Exercise aim.
Below are lines of data; restate word for word those running from the line containing "Where should I click to: Open the" to the line containing "Task: Switch to the second workspace", inclusive, and no others.

The records.
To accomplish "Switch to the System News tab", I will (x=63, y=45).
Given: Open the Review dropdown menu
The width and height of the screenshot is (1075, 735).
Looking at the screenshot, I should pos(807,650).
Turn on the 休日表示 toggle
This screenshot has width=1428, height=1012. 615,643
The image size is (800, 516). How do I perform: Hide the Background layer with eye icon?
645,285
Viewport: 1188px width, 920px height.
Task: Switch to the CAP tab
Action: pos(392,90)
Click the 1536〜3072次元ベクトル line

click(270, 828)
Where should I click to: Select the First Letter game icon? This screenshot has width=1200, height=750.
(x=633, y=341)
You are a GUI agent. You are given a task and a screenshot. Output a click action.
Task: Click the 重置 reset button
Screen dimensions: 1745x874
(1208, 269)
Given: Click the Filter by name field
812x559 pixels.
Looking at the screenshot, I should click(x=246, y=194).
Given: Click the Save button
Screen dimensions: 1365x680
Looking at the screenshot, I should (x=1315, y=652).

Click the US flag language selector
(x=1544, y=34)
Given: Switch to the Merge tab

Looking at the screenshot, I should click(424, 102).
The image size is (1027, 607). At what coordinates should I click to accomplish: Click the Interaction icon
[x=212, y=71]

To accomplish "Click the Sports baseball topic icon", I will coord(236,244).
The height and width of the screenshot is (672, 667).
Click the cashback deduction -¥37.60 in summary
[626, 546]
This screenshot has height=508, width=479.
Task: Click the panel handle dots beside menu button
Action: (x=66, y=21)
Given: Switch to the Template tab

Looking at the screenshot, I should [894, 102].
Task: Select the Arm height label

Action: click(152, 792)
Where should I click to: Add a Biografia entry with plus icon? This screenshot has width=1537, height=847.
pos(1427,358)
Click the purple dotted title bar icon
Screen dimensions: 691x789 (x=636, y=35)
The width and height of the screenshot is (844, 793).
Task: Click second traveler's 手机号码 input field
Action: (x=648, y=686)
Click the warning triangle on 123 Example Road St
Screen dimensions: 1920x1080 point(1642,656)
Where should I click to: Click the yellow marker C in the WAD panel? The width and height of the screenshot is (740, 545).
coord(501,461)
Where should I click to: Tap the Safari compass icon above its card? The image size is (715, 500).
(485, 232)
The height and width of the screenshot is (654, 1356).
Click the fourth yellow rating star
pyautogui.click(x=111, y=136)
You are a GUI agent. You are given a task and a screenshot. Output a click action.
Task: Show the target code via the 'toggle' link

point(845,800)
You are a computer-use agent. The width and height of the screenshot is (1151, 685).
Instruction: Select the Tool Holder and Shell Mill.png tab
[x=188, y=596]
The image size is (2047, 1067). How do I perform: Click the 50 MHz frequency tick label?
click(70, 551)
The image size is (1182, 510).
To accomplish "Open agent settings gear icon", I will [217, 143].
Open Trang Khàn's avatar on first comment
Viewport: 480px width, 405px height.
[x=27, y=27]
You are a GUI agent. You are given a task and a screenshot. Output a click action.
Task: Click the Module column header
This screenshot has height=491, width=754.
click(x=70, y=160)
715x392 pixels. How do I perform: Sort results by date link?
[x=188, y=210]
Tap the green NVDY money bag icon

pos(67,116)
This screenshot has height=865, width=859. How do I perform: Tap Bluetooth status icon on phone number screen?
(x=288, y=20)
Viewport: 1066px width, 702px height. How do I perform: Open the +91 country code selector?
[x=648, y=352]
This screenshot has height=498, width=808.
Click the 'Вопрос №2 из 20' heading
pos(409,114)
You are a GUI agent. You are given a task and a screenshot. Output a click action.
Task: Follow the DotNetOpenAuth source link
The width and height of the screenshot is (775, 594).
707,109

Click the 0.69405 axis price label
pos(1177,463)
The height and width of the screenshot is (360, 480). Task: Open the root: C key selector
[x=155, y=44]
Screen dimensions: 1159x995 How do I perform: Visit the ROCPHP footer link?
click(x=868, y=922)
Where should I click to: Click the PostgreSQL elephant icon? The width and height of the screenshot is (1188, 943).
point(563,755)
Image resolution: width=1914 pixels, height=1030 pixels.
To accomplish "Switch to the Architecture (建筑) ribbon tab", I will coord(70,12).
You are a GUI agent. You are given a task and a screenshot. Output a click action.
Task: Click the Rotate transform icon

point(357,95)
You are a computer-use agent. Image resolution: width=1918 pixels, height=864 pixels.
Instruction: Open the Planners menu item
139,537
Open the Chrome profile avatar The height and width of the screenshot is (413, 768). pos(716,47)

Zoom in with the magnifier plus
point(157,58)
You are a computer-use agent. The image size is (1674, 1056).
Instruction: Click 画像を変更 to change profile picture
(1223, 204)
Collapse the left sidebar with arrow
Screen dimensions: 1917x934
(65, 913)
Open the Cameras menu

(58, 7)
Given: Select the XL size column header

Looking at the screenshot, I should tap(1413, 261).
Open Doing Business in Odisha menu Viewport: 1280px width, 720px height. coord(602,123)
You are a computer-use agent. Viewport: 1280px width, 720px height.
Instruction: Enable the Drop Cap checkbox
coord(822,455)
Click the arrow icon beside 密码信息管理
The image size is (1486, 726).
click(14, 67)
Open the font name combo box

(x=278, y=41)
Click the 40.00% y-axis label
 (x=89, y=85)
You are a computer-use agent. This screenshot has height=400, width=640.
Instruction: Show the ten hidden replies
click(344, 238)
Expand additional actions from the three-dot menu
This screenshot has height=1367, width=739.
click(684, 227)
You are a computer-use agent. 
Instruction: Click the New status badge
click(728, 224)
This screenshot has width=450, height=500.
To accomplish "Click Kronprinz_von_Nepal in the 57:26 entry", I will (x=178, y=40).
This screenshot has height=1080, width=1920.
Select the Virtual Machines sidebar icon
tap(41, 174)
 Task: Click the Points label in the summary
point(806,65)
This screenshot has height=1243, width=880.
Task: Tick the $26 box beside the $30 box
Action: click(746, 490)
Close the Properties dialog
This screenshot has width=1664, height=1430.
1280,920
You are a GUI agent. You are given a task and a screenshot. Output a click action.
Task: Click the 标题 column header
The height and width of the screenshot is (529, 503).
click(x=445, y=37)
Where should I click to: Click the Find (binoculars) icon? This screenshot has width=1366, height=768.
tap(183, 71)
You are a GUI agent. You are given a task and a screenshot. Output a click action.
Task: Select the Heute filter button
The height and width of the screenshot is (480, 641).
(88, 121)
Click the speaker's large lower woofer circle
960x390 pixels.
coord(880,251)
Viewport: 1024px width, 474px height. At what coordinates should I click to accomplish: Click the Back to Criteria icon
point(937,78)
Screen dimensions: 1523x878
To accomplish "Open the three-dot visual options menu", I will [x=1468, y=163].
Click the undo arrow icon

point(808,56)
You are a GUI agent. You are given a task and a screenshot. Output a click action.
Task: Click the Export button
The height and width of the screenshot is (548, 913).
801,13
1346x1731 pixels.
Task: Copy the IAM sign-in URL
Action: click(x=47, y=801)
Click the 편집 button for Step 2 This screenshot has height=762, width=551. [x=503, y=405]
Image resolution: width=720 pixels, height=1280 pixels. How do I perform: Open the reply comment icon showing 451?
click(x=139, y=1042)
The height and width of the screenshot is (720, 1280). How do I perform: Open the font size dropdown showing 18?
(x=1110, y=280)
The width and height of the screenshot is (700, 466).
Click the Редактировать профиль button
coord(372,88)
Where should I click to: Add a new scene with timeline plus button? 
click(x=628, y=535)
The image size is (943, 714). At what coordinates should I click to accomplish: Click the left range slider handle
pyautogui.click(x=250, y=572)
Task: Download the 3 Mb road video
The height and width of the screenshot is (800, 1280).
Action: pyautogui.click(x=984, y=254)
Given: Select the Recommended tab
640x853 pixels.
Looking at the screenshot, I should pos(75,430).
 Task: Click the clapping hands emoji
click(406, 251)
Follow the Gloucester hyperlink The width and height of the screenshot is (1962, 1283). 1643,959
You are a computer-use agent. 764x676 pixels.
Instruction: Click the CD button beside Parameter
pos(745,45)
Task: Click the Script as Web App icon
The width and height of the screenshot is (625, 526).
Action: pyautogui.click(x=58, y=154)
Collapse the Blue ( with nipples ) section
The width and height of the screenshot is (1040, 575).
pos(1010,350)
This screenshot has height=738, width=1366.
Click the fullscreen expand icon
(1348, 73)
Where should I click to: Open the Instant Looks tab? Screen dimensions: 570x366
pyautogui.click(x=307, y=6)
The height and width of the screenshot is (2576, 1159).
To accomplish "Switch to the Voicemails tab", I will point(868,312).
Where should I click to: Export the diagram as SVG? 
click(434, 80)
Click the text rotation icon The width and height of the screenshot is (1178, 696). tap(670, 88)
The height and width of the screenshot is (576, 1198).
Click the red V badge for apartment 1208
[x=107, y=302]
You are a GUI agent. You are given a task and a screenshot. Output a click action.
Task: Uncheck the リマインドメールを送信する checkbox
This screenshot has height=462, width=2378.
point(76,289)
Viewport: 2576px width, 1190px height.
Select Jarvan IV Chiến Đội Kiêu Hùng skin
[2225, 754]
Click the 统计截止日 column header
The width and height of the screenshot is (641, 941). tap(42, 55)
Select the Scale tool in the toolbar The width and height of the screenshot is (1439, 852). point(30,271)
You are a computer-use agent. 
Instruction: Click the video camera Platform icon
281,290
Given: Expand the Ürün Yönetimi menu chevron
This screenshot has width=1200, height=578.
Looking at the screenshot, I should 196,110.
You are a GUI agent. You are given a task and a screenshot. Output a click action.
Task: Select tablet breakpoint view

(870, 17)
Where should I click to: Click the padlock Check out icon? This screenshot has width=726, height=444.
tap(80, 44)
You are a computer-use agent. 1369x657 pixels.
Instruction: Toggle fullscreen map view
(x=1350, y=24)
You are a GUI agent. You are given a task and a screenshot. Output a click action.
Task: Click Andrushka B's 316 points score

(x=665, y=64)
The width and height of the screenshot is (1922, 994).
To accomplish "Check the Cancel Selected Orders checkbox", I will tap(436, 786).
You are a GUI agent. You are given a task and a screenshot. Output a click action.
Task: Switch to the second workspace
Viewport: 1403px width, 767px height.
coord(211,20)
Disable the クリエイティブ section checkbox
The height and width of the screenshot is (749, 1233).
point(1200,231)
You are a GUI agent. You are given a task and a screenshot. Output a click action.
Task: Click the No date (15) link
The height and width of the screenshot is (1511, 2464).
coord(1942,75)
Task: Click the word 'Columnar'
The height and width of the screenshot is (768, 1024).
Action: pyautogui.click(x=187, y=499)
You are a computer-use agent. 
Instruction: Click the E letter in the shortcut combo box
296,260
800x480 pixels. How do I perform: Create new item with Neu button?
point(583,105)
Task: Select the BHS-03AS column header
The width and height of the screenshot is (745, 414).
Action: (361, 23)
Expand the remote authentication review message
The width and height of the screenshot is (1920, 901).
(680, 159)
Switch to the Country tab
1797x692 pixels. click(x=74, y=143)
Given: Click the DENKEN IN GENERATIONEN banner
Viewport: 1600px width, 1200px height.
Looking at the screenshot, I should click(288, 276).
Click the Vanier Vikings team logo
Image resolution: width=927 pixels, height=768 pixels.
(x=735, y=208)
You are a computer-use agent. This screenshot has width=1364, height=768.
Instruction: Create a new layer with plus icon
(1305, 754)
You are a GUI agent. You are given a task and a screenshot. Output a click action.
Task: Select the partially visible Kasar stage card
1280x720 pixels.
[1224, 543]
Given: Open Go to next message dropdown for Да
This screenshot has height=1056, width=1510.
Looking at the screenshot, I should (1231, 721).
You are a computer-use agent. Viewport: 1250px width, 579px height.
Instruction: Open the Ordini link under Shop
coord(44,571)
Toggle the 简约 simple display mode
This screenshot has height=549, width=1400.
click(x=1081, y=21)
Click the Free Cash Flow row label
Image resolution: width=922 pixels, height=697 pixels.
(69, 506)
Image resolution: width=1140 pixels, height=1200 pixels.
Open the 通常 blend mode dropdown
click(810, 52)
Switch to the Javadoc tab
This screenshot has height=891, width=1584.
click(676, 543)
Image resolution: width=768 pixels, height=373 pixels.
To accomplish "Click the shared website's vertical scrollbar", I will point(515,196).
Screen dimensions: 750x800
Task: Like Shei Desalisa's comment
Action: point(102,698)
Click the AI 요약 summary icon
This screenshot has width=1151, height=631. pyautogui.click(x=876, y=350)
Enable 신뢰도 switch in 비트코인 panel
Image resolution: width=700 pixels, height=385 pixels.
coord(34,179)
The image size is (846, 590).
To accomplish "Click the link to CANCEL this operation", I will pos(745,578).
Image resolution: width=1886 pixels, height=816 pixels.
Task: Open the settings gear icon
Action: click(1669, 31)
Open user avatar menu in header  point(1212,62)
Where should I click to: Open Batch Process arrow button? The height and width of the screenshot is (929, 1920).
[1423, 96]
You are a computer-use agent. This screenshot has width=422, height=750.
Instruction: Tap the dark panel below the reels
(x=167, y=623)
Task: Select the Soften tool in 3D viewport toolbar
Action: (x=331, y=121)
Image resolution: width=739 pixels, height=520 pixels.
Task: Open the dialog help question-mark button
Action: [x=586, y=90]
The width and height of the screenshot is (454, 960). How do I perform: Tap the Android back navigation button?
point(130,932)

Reply.
Where should I click to: Open the Instant Looks tab? Screen dimensions: 570x366
pyautogui.click(x=307, y=6)
The height and width of the screenshot is (2576, 1159).
To accomplish "Switch to the Voicemails tab", I will point(868,312).
Where should I click to: Export the diagram as SVG? 
click(434, 80)
Click the text rotation icon The width and height of the screenshot is (1178, 696). tap(670, 88)
The height and width of the screenshot is (576, 1198).
Click the red V badge for apartment 1208
[x=107, y=302]
You are a GUI agent. You are given a task and a screenshot. Output a click action.
Task: Uncheck the リマインドメールを送信する checkbox
This screenshot has height=462, width=2378.
point(76,289)
Viewport: 2576px width, 1190px height.
Select Jarvan IV Chiến Đội Kiêu Hùng skin
[2225, 754]
Click the 统计截止日 column header
The width and height of the screenshot is (641, 941). tap(42, 55)
Select the Scale tool in the toolbar The width and height of the screenshot is (1439, 852). point(30,271)
You are a computer-use agent. 
Instruction: Click the video camera Platform icon
281,290
Given: Expand the Ürün Yönetimi menu chevron
This screenshot has width=1200, height=578.
Looking at the screenshot, I should 196,110.
You are a GUI agent. You are given a task and a screenshot. Output a click action.
Task: Select tablet breakpoint view

(870, 17)
Where should I click to: Click the padlock Check out icon? This screenshot has width=726, height=444.
tap(80, 44)
You are a computer-use agent. 1369x657 pixels.
Instruction: Toggle fullscreen map view
(x=1350, y=24)
You are a GUI agent. You are given a task and a screenshot. Output a click action.
Task: Click Andrushka B's 316 points score

(x=665, y=64)
The width and height of the screenshot is (1922, 994).
To accomplish "Check the Cancel Selected Orders checkbox", I will tap(436, 786).
You are a GUI agent. You are given a task and a screenshot. Output a click action.
Task: Switch to the second workspace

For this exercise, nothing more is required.